2006-II-45

Note that each faces of the tetrahedron are equilateral triangle with side $3\text{ cm}$. Consider the base equilateral triangle $ABC$. Add a point $D$ on $BC$ such that $AD\perp BC$ and $BD=CD$. Note that $E$ is the centroid of $\mathrm{\Delta }ABC$.

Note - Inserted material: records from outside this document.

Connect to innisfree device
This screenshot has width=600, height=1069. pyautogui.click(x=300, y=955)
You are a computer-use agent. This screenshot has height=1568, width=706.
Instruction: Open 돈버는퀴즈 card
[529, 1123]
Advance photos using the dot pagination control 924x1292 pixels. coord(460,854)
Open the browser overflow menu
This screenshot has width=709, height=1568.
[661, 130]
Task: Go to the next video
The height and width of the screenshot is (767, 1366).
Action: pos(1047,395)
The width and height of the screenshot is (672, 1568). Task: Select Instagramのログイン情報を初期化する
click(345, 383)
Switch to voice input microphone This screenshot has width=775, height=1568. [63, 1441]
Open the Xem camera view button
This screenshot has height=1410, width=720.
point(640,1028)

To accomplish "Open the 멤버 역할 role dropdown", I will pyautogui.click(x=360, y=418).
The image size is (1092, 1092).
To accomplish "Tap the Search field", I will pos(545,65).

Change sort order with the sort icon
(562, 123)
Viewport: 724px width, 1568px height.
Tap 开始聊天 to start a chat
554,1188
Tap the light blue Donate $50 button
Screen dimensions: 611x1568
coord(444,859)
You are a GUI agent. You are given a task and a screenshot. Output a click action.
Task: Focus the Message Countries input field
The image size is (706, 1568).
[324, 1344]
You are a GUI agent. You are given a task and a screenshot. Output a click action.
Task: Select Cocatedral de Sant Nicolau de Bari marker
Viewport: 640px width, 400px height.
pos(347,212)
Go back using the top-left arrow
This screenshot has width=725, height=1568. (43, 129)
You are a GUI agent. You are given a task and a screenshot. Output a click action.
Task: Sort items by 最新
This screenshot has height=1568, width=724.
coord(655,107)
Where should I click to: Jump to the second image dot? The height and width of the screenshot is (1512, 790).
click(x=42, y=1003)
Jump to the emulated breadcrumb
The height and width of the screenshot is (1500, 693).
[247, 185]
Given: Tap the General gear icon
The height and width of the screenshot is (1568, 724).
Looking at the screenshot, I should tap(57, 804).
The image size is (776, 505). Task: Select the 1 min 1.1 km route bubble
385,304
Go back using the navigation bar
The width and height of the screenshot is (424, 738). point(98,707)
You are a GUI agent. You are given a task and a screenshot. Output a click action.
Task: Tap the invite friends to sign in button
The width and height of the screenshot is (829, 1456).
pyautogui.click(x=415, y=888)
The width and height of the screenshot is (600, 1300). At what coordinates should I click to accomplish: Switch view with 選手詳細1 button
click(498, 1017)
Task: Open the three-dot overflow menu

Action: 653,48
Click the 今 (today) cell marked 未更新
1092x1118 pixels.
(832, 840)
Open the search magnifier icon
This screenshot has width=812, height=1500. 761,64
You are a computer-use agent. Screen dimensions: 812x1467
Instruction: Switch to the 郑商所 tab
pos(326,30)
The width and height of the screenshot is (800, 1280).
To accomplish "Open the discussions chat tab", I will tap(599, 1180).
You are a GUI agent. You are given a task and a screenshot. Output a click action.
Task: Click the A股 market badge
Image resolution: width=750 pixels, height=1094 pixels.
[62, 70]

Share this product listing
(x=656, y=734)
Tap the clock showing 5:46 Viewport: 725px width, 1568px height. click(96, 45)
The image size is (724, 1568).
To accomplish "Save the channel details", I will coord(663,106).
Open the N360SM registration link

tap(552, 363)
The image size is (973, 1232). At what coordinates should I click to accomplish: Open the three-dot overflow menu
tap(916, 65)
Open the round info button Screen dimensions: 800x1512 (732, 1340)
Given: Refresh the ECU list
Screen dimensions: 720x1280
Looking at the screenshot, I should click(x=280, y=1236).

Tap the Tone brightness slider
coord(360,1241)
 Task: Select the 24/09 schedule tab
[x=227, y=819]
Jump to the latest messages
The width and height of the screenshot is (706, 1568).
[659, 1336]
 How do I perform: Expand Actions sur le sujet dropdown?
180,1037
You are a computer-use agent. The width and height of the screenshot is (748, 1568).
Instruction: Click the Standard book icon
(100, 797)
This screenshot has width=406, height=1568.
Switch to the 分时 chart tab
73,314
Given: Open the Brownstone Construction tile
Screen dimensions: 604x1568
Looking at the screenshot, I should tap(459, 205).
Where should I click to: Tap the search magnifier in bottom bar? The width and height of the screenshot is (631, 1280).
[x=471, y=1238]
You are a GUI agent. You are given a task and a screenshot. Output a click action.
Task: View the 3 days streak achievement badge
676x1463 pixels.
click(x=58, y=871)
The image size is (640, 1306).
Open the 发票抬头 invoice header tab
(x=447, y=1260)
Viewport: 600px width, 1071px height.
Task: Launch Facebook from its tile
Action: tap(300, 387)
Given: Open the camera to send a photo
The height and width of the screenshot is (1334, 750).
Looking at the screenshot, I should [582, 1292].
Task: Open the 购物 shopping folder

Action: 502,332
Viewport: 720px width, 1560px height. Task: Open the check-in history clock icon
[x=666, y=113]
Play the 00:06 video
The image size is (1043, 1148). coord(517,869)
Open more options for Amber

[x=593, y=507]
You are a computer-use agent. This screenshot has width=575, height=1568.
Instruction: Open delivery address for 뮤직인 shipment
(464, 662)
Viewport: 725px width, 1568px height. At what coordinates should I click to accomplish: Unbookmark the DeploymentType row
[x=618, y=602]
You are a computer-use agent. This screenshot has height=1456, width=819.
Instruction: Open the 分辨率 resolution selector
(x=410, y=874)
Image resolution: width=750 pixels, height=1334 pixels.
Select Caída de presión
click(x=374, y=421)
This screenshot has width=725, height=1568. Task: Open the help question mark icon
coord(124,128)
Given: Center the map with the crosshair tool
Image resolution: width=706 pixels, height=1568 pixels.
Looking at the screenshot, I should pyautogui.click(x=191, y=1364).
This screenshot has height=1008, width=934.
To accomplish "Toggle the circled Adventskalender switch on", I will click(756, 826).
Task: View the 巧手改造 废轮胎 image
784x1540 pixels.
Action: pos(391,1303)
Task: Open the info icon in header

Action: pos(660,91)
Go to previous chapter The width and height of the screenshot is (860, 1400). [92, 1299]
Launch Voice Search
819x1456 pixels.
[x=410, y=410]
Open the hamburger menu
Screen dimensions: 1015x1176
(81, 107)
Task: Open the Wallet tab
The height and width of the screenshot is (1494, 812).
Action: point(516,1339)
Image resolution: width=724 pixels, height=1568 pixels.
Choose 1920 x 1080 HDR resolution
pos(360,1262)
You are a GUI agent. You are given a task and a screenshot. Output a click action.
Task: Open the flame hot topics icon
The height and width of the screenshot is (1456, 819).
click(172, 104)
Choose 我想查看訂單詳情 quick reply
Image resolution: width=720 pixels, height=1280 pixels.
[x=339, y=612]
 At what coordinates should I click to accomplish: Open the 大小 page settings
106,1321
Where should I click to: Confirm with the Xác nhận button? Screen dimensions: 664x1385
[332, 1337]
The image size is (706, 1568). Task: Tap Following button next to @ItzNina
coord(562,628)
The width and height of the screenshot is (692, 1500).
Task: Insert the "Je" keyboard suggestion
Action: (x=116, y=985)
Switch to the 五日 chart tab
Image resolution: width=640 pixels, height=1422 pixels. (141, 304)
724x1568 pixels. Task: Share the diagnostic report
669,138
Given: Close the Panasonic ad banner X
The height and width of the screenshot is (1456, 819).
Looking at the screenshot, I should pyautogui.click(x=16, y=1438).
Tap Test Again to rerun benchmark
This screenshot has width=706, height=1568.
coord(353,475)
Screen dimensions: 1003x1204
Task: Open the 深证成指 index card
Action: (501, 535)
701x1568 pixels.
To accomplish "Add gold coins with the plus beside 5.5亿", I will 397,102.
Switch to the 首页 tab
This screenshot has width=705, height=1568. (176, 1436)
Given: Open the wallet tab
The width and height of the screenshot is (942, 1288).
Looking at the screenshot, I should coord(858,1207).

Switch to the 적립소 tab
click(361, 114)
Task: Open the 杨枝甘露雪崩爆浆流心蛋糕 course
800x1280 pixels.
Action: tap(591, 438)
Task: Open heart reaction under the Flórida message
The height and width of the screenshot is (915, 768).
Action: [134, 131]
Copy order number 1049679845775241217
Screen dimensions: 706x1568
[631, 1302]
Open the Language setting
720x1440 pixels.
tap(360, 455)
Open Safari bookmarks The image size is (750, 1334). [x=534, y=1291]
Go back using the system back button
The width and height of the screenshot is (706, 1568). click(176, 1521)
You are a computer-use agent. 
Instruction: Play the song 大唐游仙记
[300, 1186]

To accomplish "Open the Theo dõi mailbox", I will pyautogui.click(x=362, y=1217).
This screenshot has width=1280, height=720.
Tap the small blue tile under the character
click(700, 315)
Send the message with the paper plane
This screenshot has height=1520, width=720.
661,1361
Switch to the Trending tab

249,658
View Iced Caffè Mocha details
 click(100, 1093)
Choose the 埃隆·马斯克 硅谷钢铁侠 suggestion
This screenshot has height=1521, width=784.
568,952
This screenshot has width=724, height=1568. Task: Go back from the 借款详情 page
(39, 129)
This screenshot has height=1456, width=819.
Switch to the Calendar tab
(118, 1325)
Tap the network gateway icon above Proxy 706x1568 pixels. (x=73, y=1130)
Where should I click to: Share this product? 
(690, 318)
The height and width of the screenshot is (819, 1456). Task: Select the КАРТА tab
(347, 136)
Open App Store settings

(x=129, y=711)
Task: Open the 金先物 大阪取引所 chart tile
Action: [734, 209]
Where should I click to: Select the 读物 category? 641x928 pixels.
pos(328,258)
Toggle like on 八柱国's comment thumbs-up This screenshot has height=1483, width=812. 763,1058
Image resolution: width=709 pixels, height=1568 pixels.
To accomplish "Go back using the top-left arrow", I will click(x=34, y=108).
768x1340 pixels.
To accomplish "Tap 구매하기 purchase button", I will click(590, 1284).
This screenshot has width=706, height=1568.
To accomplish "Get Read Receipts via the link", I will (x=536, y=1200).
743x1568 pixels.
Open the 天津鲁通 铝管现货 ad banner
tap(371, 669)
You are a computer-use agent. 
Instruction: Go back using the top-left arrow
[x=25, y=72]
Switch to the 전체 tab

$\begin{array}{rcl}A{C}^2& =& A{D}^2+C{D}^2\\ (3{)}^2& =& A{D}^2+(1.5{)}^2\\ AD& =& {\displaystyle \frac{3\sqrt{3}}{2}}\text{ cm}\end{array}$

Since $E$ is the centroid of $\mathrm{\Delta }ABC$, $AE:ED=2:1$. Hence, we have $AE=\sqrt{3}\text{ cm}$. In $\mathrm{\Delta }VEA$,

$\begin{array}{rcl}V{A}^2& =& V{E}^2+A{E}^2\\ V{E}^2& =& (3{)}^2–(\sqrt{3}{)}^2\\ V{E}^2& =& 6\\ VE& =& \sqrt{6}\text{ cm}\end{array}$

Therefore, the height of the tetrahedron is $\sqrt{6}\text{ cm}$.